How would we transition?

More related discussion

GitLab Pages direction doc (internal link): https://docs.google.com/document/d/18awpT5MVhlmdX0erO1X__Od59KZvrXBbdV0HG5A7WZk/edit#

@brodock https://gitlab.com/gitlab-org/gitlab-ee/issues/4611#note_88542926:

I built a similar infra for hosting landing-pages at my previous company. The use-case is very similar to ours and it was also inspired in how GitHub Pages works.

The endpoint that served the pages were proxying requests to the S3 bucket, based on the domain we would find the base folder and then try to look for files. Because S3 calls can be expensive, I've also added a short-lived TTL cache between the twos, so any spike in traffic would not mean multiple requests to the object storage.

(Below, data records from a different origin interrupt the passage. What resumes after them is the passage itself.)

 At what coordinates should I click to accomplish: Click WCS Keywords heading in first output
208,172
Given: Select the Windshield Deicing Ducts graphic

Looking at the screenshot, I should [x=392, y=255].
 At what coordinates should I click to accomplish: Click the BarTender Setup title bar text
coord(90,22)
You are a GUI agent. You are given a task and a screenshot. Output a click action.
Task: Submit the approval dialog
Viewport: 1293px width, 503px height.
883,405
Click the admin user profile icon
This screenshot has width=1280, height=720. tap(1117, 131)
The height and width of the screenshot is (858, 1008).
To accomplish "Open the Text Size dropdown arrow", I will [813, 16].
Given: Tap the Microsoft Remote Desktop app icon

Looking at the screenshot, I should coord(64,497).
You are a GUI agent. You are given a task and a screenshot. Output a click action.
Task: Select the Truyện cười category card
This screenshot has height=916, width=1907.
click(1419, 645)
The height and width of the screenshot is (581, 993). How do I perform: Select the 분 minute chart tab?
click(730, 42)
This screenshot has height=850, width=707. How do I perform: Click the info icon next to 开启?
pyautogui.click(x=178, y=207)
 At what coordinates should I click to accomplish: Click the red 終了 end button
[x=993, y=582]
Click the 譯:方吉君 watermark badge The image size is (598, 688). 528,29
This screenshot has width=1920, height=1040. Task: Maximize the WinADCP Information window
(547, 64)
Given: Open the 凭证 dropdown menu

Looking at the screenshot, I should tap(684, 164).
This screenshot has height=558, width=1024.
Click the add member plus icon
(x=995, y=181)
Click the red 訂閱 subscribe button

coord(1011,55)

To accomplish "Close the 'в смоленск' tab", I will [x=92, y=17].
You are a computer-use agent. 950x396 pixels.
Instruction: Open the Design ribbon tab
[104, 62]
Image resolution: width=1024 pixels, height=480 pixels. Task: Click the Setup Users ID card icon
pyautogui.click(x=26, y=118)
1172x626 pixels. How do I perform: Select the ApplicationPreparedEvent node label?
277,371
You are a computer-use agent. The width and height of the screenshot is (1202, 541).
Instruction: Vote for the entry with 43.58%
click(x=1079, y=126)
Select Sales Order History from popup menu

Relevant information is here: http://shipit.resultadosdigitais.com.br/blog/do-apache-ao-go-como-melhoramos-nossas-landing-pages/ (it's in portuguese but google translator does a really good job).

For that specific use-case the Domain mapping was kept in both the database (for persistence reasons) and in Redis (so it is fast). Redis was being used not as cache but as main source of truth for that.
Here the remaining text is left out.